For example, in the array [3, 5, 5, 7, 7, 7, 7, 8, 9], the number 7 appears 4 times out of 9 elements (44%), which is more than 25%.
Algorithm Approach
Since the array is sorted, we can use binary search to find the first and last occurrence of potential candidates.

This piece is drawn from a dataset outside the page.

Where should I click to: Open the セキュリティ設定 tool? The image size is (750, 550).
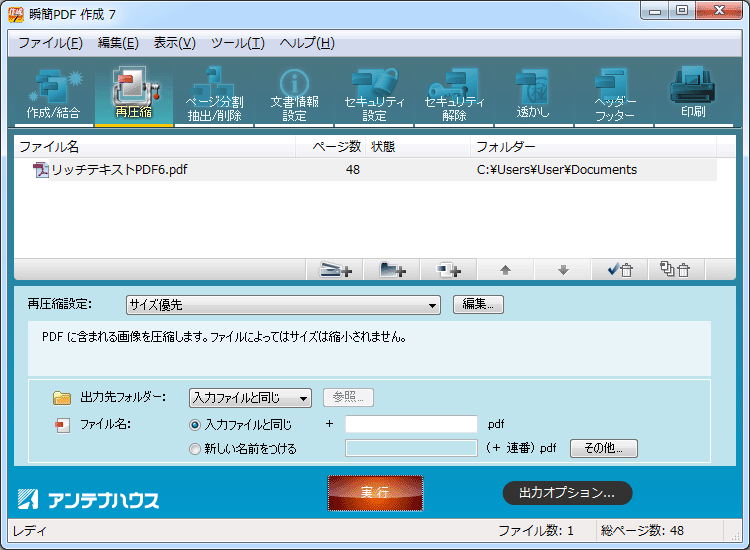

We check elements at positions that are multiples of one-fourth of the array length.
Implementation
const arr = [3, 5, 5, 7, 7, 7, 7, 8, 9];
const oneFourthElement = (arr = []) => {
const len = arr.length / 4;
const search = (left, right, target, direction = 'left') => {
let index = -1;
while (left <= right) {
const middle = Math.floor(left + (right - left) / 2);
if (arr[middle] === target) {
index = middle;
if (direction === 'left') {
right = middle - 1;
} else {
left = middle + 1;
}
} else if (arr[middle] < target) {
left = middle + 1;
} else {
right = middle - 1;
}
}
return index;
};
for (let i = 1; i <= 3; i++) {
const index = Math.floor(len * i);
const num = arr[index];
const loIndex = search(0, index, num, 'left');
const hiIndex = search(index, arr.length - 1, num, 'right');
if (hiIndex - loIndex + 1 > len) {
return num;
}
}
};
console.log(oneFourthElement(arr));
7
How It Works
The algorithm works by:
- Candidate Selection: Check elements at positions len/4, len/2, and 3*len/4
- Binary Search: For each candidate, find its first and last occurrence
- Count Verification: If the count exceeds 25% of array length, return the element
Alternative Simple Approach
For smaller arrays, a frequency counting approach can also work:
const arr2 = [1, 2, 2, 6, 6, 6, 6, 7, 10];
const oneFourthElementSimple = (arr) => {
const threshold = arr.length / 4;
const frequency = {};
for (const num of arr) {
frequency[num] = (frequency[num] || 0) + 1;
if (frequency[num] > threshold) {
return num;
}
}
};
console.log(oneFourthElementSimple(arr2));
6
Performance Comparison
| Method | Time Complexity | Space Complexity | Best For |
|---|---|---|---|
| Binary Search | O(log n) | O(1) | Large sorted arrays |
| Frequency Count | O(n) | O(n) | Small arrays or unsorted data |
Conclusion
The binary search approach efficiently finds elements occurring more than 25% of the time in sorted arrays. Use frequency counting for simpler cases or when the array isn't sorted.